Abgesetzt wird Rousseff aus ganz anderen Gründen: die mächtigen Seilschaften haben schon lange die Nase voll von der seit 13 Jahren regierenden Arbeiterpartei, die zwar nur in Ansätzen eine andere, gerechtere und sozialere Politik verfolgt, aber eben nicht zum Kreis der Mächtigen und Reichen dazugehört. Die Elite, die in Brasilien in der rassistischen Tradition der Sklavenhaltergesellschaft und der Militärdiktatur steht, erträgt es nicht, ihre Macht mit Gewerkschaftern und Landlosen zu teile. Sie wollen nicht, dass Quoten Armen und Schwarzen den Zugang zu den Universitäten erleichtert, und es gefällt ihnen auch nicht, wenn weniger fein gekleidete Herrschaften die Flughäfen frequentieren.
Auf der anderen Seite spiegelt die Amtsenthebung die heutigen Mehrheitsverhältnisse wider. Auch wenn Rousseff noch im Oktober 2014 wiedergewählt wurde, hat sie heute eindeutig keine Mehrheit mehr: nicht in der Bevölkerung, nicht im Kongress und auch nicht im Justizapparat, der keinen Versuch unternommen hat, den Schein der Unparteilichkeit zu wahren.

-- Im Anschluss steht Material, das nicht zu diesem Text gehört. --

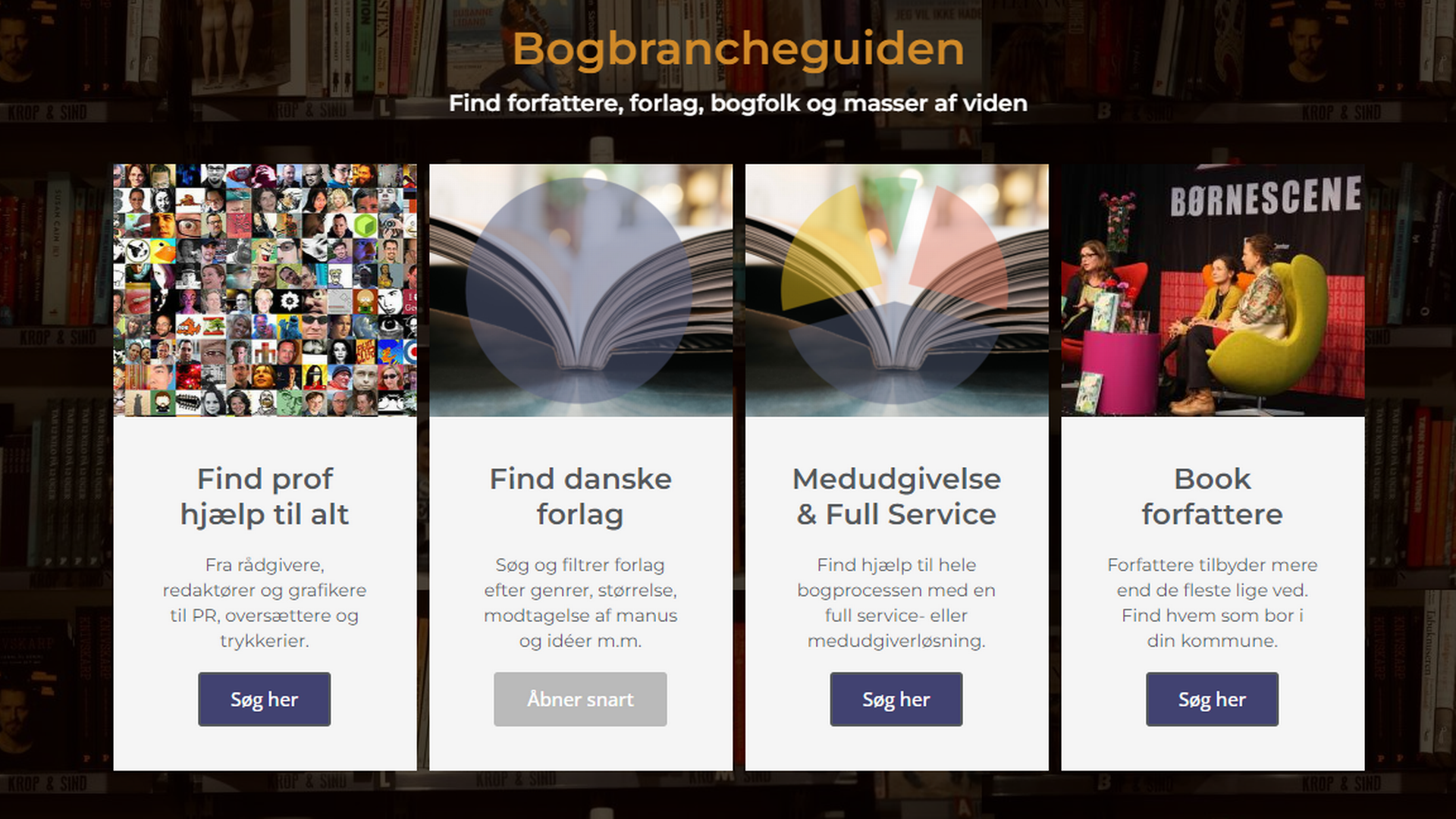The height and width of the screenshot is (819, 1456).
Task: Click the 'Medudgivelse & Full Service' heading
Action: click(897, 497)
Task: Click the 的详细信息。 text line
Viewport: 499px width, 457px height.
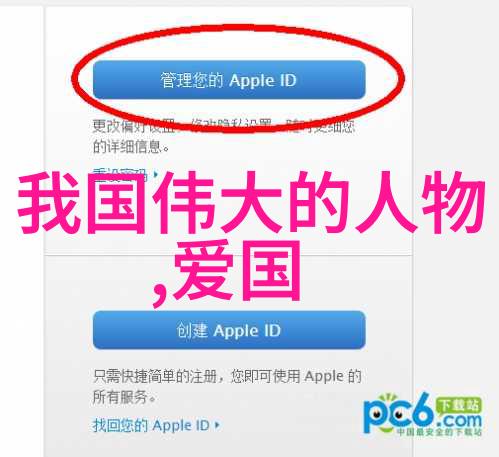Action: [131, 147]
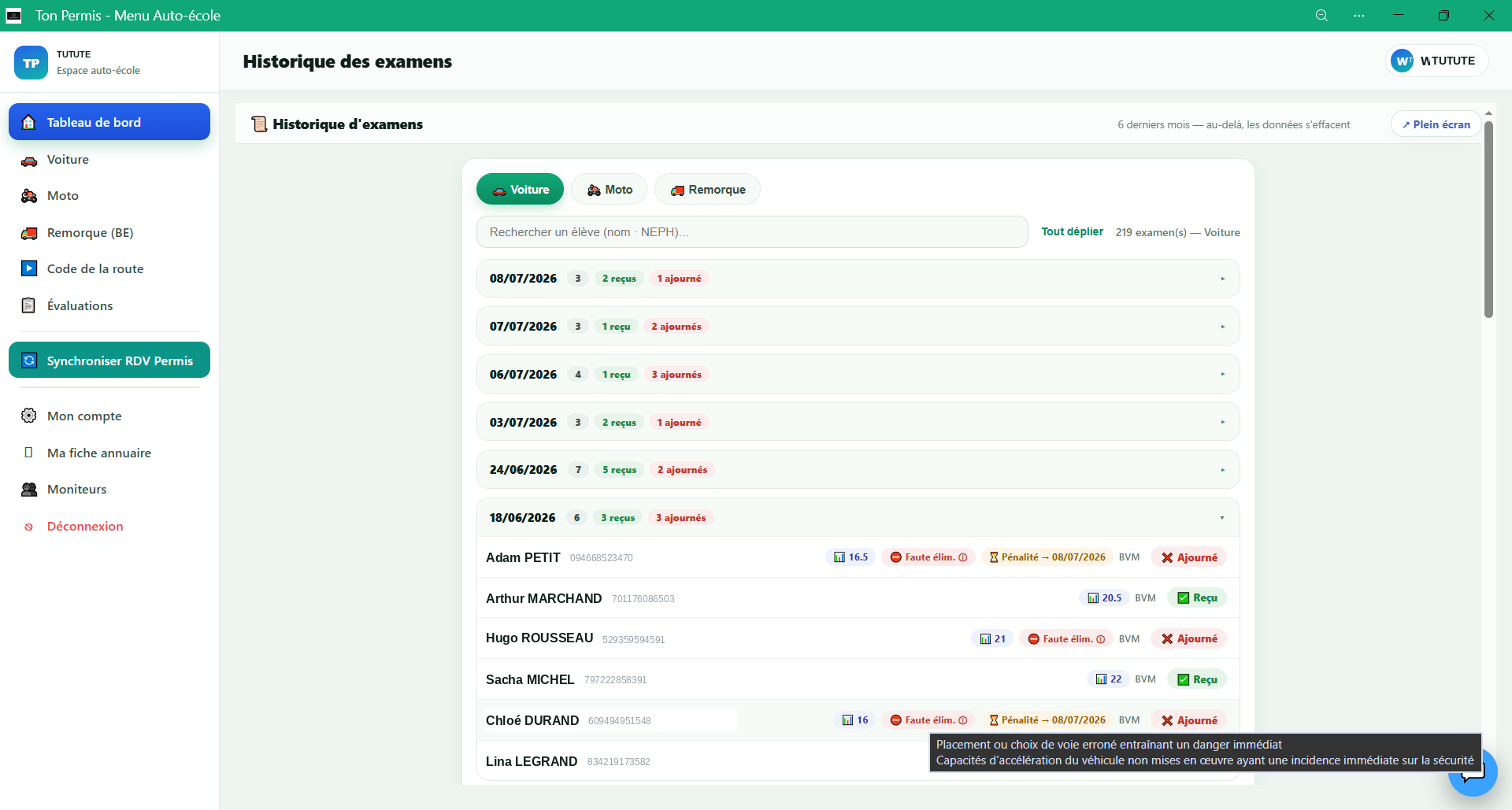Switch to the Remorque exam tab
Screen dimensions: 1512x810
[x=707, y=189]
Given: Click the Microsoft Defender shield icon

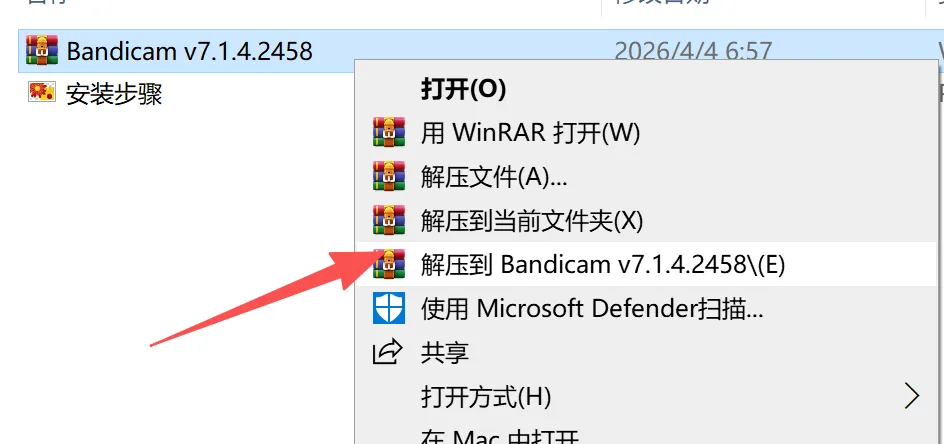Looking at the screenshot, I should point(388,308).
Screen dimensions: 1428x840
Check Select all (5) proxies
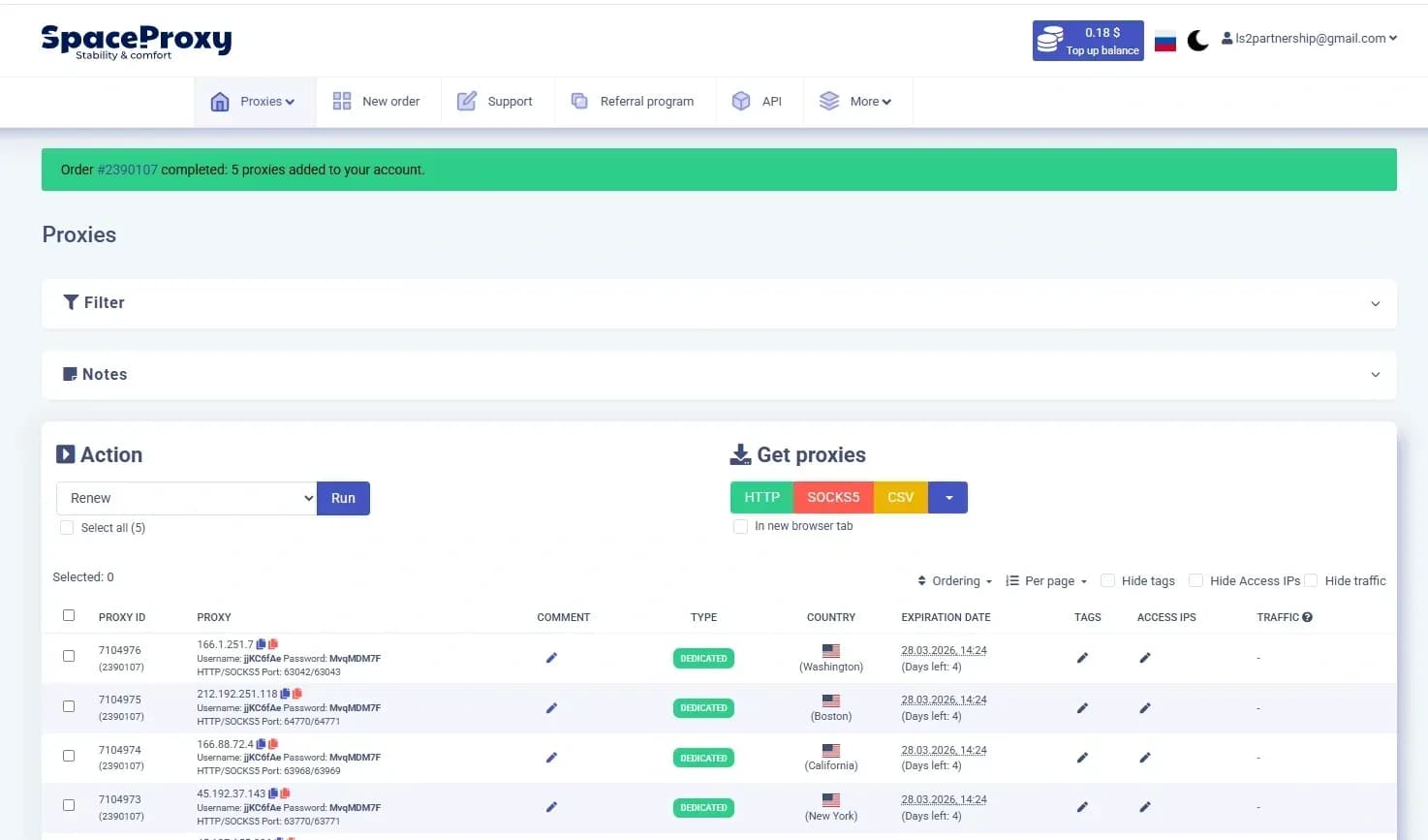67,527
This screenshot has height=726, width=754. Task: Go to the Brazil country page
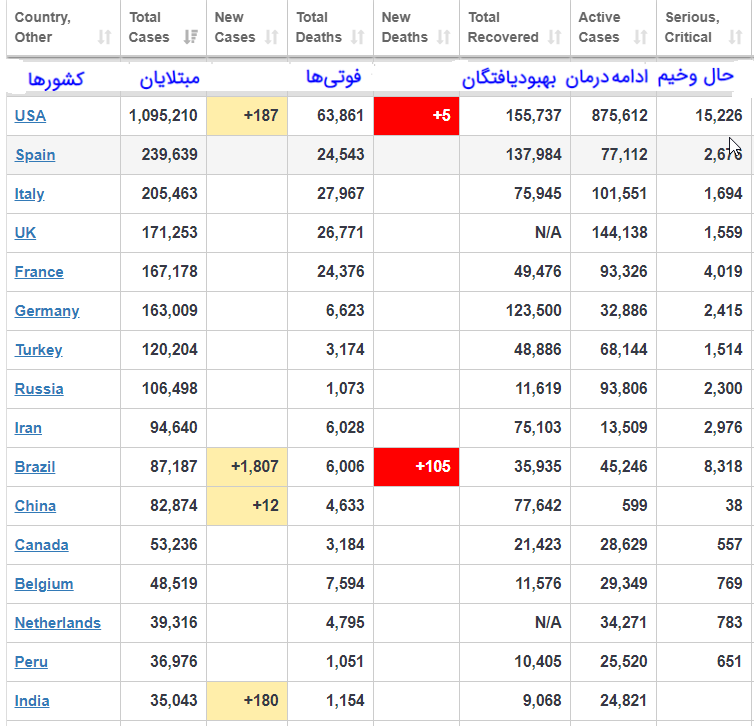click(35, 467)
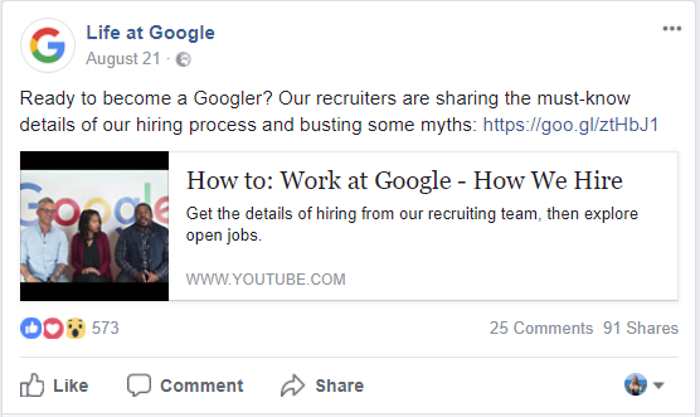Viewport: 700px width, 417px height.
Task: Open the 'How to: Work at Google' title
Action: pyautogui.click(x=404, y=181)
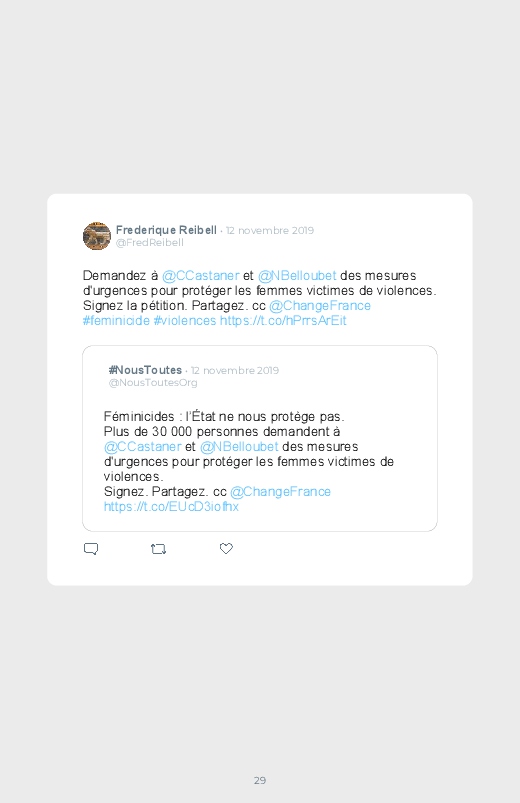Click the @FredReibell handle
The height and width of the screenshot is (803, 520).
pyautogui.click(x=150, y=243)
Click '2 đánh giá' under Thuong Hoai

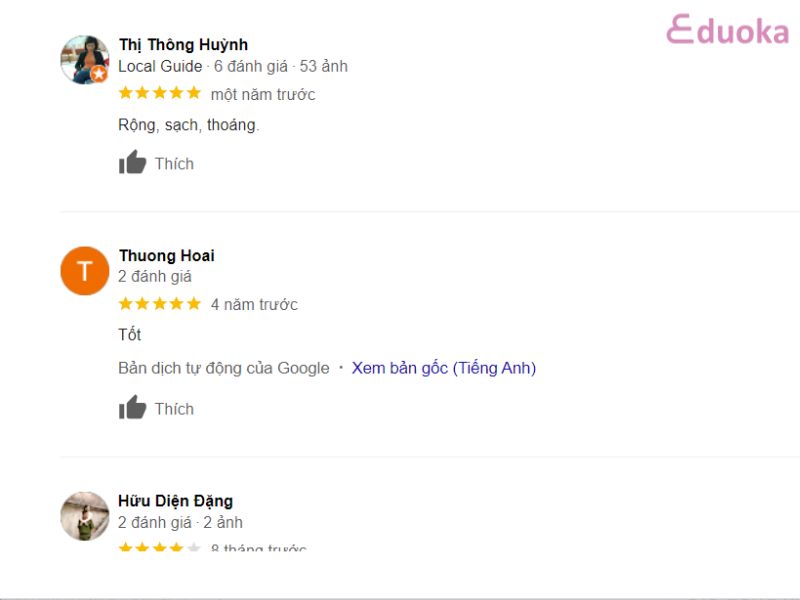pos(155,277)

Die Folgen dieses Verfahrens, mit dem die Rechtsstaatlichkeit in der jungen Demokratie Brasiliens in Frage gestellt wird, sind nicht zu unterschätzen. Dabei geht es weniger um den erwarteten Rechtsruck in der Wirtschafts- und Sozialpolitik. Denn Rousseff hat – sei es aus Überzeugung oder aus Opportunismus – schon lange keine fortschrittliche Politik mehr betrieben. Dramatisch aber ist, dass Brasilien als Regionalmacht und fünftgrößtes Land der Welt zeigt, dass es durchaus möglich ist, Wahlen zu umgehen und scheinbar legal an die Macht zu gelangen. Es sind nicht einmal mehr Militärs nötig, um unliebsame Regierungen abzusetzen.
Die Folgen sind deprimierend. Brasilien hat den Rückwärtsgang eingelegt. Das betrifft den Kampf gegen Rassismus und religiöse Hardliner ebenso wie die zaghaften Versuche, in Brasilien Pressefreiheit im Sinne von Meinungsvielfalt und öffentlicher Debatte herzustellen. Der Raum für soziale und kulturelle Erneuerungen wird wieder eng werden.